Segundo a investigação conduzida pelo MPPA, motoristas passaram a utilizar o chat interno do aplicativo para negociar valores “por fora” após aceitarem corridas pelo preço inicialmente exibido na plataforma. Conforme a apuração, o modelo virou uma espécie de “leilão” informal de viagens, em que passageiros recebiam mensagens como “Podemos fechar nos 12?” ou “Teria como fecharmos nos 10?”, sob a justificativa de que a tarifa paga pelo aplicativo “não compensa”.
De acordo com o Ministério Público, consumidores relataram aumentos superiores a 300% sobre o valor original das corridas. A ação também aponta situações envolvendo passageiros em condição de vulnerabilidade, como pacientes deixando hospitais, que teriam sido coagidos a pagar valores extras ou enfrentado sucessivos cancelamentos ao recusarem negociações paralelas.
O procedimento ainda cita que um técnico do próprio Ministério Público teria sofrido três cancelamentos consecutivos em um único dia após motoristas tentarem cobrar pagamentos fora da plataforma.
Na ação, a promotora de Justiça Mayanna Silva de Souza Queiroz sustenta que a 99 teria adotado postura de omissão diante das irregularidades, mesmo possuindo ferramentas tecnológicas capazes de identificar palavras-chave relacionadas a negociações paralelas, como “pix”, “por fora” e “aceita tanto?”.
O Ministério Público argumenta ainda que a empresa não pode ser tratada apenas como intermediadora tecnológica, já que controla o funcionamento da plataforma, define regras operacionais e obtém lucro direto sobre as corridas realizadas.
A ACP pede que a Justiça determine, em caráter liminar, que a empresa implemente em até 72 horas mecanismos automáticos de bloqueio para mensagens suspeitas dentro do chat do aplicativo na região de Marabá. Entre as medidas solicitadas também estão alertas automáticos aos usuários sobre a ilegalidade de cobranças fora da plataforma, transparência sobre punições aplicadas a motoristas e divulgação periódica de relatórios envolvendo advertências, suspensões e bloqueios de condutores na cidade.
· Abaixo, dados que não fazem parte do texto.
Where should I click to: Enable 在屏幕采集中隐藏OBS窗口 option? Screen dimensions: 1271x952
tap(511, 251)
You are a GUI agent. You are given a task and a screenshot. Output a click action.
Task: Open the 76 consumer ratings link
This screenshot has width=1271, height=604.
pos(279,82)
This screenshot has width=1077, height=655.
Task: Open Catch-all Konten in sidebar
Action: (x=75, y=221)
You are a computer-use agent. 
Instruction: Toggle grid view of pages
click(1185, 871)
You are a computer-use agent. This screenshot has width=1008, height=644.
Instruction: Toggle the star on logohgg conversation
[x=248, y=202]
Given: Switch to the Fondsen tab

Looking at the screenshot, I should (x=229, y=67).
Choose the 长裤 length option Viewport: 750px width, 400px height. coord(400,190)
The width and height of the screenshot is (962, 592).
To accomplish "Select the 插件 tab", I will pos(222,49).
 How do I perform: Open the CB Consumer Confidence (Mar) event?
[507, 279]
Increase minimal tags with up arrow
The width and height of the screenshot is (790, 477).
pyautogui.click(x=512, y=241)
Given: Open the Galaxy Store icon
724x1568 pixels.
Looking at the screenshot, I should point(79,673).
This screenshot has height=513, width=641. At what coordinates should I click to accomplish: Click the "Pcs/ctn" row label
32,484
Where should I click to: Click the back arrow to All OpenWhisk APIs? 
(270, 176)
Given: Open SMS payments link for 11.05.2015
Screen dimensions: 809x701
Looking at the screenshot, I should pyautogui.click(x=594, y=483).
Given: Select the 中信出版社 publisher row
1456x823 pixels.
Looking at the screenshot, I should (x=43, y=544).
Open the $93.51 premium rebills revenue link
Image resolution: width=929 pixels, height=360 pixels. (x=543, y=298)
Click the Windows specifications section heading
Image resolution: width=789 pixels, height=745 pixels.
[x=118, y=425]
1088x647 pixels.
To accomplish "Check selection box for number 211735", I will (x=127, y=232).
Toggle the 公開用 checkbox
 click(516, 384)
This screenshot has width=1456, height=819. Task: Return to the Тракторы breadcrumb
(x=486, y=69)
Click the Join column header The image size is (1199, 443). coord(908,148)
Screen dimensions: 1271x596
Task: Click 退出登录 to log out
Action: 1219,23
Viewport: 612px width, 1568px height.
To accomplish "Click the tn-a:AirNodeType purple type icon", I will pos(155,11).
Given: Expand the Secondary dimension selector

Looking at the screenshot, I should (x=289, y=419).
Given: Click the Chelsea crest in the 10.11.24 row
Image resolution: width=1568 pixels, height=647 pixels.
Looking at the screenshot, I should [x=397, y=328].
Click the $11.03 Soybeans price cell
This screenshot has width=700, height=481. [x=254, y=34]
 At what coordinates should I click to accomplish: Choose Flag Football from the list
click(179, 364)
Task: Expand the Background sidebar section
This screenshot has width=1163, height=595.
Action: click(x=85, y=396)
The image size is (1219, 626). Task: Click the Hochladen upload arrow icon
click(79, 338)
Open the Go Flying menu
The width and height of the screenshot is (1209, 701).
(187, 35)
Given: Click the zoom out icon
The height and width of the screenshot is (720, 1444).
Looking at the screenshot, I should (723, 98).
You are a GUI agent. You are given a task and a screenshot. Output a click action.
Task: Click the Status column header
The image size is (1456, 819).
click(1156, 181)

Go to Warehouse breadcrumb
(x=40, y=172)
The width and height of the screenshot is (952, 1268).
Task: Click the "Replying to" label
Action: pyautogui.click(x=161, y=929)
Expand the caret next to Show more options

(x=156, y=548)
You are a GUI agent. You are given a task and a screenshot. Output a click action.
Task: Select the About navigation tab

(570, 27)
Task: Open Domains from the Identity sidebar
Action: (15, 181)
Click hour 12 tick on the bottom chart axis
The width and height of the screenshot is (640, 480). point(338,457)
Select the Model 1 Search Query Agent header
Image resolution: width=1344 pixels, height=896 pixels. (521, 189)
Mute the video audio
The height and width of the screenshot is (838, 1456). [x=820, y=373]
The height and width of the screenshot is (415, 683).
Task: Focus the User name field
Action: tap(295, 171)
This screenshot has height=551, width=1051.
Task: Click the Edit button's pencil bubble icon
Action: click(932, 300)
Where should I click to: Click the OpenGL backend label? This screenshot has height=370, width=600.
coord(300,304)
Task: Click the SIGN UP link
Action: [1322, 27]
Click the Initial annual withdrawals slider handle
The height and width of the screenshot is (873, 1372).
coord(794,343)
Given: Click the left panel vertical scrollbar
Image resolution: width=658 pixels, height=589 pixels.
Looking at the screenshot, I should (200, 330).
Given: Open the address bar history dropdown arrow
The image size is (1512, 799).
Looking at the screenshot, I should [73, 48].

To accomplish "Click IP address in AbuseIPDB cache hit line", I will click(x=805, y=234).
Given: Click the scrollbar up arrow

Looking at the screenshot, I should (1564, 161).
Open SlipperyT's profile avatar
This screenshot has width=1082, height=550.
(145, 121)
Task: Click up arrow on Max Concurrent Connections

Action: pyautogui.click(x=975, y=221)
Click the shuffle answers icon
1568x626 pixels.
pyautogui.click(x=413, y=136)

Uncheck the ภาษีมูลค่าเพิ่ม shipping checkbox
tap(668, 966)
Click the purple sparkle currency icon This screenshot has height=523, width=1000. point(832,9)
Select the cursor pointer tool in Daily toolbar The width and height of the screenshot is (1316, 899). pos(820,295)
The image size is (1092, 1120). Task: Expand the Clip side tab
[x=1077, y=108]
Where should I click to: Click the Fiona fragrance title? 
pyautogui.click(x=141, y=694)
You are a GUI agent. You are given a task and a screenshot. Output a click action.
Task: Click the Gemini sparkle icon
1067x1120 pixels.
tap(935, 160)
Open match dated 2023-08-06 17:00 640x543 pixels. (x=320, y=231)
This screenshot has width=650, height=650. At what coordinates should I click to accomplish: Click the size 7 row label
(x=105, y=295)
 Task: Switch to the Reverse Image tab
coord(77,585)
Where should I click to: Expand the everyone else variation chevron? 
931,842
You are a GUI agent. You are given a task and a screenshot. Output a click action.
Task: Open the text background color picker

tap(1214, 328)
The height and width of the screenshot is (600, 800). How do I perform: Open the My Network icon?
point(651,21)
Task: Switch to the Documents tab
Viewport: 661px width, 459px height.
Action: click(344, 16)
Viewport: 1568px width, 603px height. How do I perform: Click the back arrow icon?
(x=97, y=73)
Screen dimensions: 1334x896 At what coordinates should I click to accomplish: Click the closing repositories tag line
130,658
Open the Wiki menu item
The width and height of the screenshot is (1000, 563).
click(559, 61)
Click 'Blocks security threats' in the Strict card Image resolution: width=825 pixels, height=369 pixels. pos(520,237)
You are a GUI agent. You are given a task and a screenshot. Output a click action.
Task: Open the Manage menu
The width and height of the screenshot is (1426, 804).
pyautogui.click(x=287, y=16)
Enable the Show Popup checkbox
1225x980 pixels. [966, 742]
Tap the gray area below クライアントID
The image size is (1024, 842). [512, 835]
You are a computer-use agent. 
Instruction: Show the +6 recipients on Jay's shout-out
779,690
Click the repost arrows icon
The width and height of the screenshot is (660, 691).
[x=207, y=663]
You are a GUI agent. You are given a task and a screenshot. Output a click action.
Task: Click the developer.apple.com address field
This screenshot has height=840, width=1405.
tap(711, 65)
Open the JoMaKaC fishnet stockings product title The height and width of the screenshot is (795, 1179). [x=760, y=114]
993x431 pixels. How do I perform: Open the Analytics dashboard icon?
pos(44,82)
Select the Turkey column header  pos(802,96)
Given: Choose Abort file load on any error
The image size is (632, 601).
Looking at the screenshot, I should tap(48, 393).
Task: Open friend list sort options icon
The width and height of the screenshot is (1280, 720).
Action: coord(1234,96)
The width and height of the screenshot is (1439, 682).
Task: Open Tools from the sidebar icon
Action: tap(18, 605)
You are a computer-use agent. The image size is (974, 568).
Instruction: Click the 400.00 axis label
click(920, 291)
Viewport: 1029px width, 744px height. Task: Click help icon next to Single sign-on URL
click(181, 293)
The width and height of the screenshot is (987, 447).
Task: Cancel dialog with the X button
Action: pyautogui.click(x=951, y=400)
O processo aponta ainda que foram identificadas 105 reclamações de consumidores de Marabá no portal Reclame Aqui relacionadas ao mesmo tipo de prática. Além disso, segundo o MPPA, o PROCON Municipal já possui diversos procedimentos administrativos envolvendo denúncias semelhantes contra a empresa.
Na ação, o Ministério Público reforça que, exceto na modalidade específica “99Negocia”, o único valor válido para as corridas é aquele exibido no aplicativo no momento da solicitação, e que cobranças adicionais podem configurar infração ao Código de Defesa do Consumidor. A ação civil pública segue em análise pela Justiça de Marabá. (Portal Debate)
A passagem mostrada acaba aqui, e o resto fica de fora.